I’m not saying there’s no bias at work. There’s a difference between bias and blatantly unethical reporting. Buzzfeed was guilty of the latter. CNN’s has not been shown to reach that level.
I’m going to withdraw from the argument because I’m deferring judgment at least until tomorrow. The thing is there are four key witnesses who have every incentive to make the story go away who haven’t spoken yet, and those are the four Republican congressional leaders who were also supposedly briefed. I’m guessing Paul Ryan will be asked tomorrow whether CNN or NBC had it right about the briefing, and I don’t see any reason to disbelieve whatever answer he gives.
Think about all the attempts to discredit Trump from the beginning – hacking allegations, recounts, threatening the electors. This is the beginning of the battle for the soul of America, which has been deeply compromised. We have someone about to be president who doesn’t play by the establishment rules, who actually works toward results, who knows what a bottom line is, a red line too, who can add 2 + 2 using the old math – and it doesn’t add up. Which is even more disturbing – the characters in this movie…. no one could make up.

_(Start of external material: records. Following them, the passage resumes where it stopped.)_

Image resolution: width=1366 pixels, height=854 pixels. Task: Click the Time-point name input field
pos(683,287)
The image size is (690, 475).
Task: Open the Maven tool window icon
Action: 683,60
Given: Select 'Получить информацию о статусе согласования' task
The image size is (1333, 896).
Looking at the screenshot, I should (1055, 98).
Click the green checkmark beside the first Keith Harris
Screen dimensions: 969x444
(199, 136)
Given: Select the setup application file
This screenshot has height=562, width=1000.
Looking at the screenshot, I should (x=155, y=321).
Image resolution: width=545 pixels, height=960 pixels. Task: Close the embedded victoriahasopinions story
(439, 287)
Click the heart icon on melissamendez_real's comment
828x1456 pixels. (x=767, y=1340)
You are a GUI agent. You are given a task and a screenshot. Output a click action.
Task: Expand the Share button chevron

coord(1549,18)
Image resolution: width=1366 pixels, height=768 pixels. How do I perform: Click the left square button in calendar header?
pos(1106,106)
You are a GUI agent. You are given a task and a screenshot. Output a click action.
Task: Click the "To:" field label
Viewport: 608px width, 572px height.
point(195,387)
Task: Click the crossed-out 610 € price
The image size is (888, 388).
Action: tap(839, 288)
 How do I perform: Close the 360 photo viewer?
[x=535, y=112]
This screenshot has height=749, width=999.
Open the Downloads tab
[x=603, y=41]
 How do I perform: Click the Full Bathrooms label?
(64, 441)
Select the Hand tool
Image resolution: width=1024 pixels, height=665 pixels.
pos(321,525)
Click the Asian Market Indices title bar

I don’t doubt that Russia is trying to confuse America and is probably playing both sides. Obama has let Russia run amuck to the peril of all of us. His pathetic cyber-warfare attempts have also led us here, along with weakness in the Middle East. I don’t think any Republican candidate could have repelled the slings and arrows that Trump has. Pray for our country and the new administration.
The left is leaving their past president to cause problems in DC.